> Short task: Update the records from the line with "You are a computer-use agent. Screen" through the end of the records by changing "Deliver" to "Shipping". Leave everything else the same.

> Rows:
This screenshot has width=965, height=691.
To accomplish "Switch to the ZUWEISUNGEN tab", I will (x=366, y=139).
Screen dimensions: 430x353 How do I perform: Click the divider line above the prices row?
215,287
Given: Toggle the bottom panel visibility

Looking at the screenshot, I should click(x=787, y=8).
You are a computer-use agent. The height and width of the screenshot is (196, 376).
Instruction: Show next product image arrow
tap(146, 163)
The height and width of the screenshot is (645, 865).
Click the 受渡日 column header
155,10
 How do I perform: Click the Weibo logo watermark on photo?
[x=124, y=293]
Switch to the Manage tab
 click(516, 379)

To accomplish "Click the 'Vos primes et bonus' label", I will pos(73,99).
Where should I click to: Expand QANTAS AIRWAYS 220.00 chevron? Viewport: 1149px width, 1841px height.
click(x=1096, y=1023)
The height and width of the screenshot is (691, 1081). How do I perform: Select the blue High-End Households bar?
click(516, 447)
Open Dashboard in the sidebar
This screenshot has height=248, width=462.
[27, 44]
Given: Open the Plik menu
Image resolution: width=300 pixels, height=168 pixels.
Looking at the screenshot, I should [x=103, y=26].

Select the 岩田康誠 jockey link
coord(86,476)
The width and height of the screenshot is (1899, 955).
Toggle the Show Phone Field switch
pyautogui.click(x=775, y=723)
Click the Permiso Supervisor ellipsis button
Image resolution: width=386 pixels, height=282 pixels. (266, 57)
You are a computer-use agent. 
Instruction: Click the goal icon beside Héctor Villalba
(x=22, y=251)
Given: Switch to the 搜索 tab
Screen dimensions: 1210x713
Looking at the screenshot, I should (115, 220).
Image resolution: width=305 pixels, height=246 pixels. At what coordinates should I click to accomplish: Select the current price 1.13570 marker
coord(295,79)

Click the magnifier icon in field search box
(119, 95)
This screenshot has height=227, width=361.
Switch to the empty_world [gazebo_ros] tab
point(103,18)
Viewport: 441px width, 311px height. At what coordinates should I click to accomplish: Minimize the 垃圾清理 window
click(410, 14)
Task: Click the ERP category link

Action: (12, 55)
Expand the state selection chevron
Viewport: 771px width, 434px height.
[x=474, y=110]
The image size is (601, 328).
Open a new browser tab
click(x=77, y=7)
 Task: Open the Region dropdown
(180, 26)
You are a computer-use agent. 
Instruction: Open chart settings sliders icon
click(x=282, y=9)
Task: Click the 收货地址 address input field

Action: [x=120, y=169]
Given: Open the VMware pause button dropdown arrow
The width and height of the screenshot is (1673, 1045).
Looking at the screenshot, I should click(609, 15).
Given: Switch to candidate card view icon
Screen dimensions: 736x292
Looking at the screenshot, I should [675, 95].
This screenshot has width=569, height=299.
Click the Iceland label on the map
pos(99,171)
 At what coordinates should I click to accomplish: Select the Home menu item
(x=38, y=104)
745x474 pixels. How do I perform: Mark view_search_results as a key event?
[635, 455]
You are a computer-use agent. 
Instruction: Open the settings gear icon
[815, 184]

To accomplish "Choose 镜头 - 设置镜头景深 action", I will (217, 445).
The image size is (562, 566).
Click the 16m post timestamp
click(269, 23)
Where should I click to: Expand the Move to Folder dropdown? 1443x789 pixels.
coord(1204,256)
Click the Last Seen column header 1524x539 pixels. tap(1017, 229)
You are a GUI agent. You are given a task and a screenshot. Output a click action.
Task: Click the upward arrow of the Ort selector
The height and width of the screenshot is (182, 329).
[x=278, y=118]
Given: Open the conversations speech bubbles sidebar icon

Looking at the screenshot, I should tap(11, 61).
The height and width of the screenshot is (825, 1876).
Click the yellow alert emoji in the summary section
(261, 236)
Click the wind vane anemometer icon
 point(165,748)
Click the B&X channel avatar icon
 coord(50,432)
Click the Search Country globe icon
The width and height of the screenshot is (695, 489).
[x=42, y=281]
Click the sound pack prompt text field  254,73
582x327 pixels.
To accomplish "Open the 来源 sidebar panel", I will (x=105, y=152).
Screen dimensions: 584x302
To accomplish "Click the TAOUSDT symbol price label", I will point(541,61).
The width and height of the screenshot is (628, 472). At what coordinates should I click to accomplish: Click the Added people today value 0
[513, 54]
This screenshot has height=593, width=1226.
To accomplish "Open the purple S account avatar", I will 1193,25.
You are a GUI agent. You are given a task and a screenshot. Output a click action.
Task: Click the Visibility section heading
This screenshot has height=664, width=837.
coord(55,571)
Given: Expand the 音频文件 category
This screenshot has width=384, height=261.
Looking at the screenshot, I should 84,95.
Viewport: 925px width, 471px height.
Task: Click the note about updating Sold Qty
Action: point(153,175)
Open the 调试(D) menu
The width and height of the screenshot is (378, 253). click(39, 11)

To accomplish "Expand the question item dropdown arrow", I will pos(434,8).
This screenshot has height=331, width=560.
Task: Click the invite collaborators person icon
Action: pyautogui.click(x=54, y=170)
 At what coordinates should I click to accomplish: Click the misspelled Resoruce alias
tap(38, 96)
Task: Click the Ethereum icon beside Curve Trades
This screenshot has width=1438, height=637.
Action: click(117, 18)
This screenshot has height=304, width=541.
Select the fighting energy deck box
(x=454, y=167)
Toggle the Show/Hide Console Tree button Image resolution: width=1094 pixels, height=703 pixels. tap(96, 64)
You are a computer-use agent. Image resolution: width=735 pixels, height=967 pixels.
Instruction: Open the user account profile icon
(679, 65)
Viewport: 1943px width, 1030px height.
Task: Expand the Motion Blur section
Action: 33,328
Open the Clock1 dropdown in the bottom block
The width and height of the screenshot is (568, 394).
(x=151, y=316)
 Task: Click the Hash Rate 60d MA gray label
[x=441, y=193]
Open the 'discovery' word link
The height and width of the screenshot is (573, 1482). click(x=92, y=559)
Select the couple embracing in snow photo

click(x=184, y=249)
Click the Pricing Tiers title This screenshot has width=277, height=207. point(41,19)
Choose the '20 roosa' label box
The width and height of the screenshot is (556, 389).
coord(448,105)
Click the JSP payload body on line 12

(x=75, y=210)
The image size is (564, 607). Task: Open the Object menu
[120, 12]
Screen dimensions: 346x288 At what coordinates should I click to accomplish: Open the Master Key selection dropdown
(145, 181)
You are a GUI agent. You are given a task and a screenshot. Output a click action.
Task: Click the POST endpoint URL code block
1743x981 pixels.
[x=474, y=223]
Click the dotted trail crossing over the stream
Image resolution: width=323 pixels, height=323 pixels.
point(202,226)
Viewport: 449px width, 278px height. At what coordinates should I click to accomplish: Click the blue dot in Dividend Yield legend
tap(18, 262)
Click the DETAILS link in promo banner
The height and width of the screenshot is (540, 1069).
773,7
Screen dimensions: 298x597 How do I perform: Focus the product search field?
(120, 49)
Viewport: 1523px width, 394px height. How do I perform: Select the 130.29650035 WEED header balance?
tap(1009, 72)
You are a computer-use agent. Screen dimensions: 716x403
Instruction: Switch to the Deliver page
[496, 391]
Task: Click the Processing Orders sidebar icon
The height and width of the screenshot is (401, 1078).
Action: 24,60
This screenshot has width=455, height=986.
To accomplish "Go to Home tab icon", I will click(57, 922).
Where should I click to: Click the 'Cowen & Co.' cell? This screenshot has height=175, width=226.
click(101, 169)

> Result of this exercise:
You are a computer-use agent. Screen dimensions: 716x403
Instruction: Switch to the Shipping page
[496, 391]
Task: Click the Processing Orders sidebar icon
The height and width of the screenshot is (401, 1078).
Action: 24,60
This screenshot has width=455, height=986.
To accomplish "Go to Home tab icon", I will click(57, 922).
Where should I click to: Click the 'Cowen & Co.' cell? This screenshot has height=175, width=226.
click(101, 169)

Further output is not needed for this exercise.